:: Activity ::
Look for the line containing "SONOKOアマゾンストア (47, 2355)" in the entries below, then print that line and all that follow it exactly.

┌─ Data for analysis

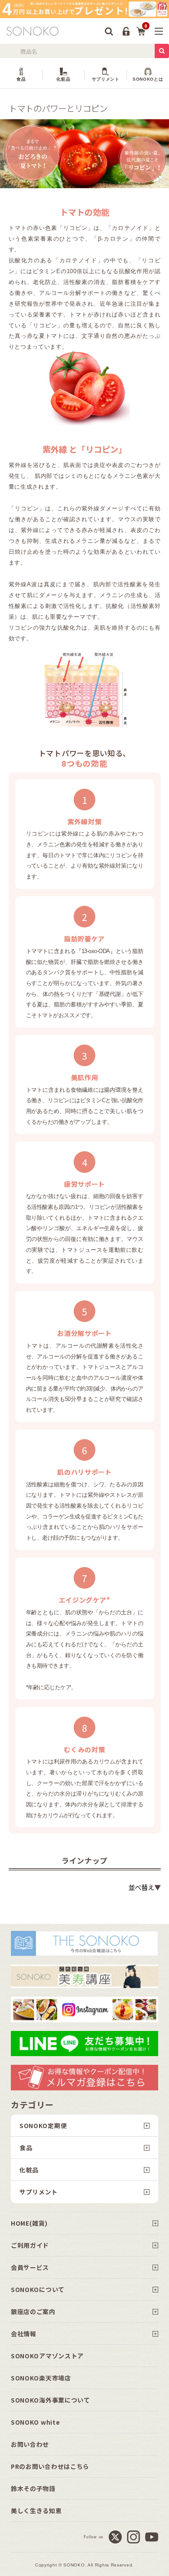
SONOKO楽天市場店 (41, 2378)
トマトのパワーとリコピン (58, 108)
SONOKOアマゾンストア (47, 2355)
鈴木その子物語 (33, 2488)
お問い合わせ (30, 2444)
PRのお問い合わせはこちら (50, 2466)
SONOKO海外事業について (50, 2400)
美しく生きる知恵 (36, 2510)
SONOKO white (35, 2422)
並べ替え (141, 1887)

└─

:: Response to this exercise ::
SONOKOアマゾンストア (47, 2355)
鈴木その子物語 (33, 2488)
お問い合わせ (30, 2444)
PRのお問い合わせはこちら (50, 2466)
SONOKO海外事業について (50, 2400)
美しく生きる知恵 (36, 2510)
SONOKO white (35, 2422)
並べ替え (141, 1887)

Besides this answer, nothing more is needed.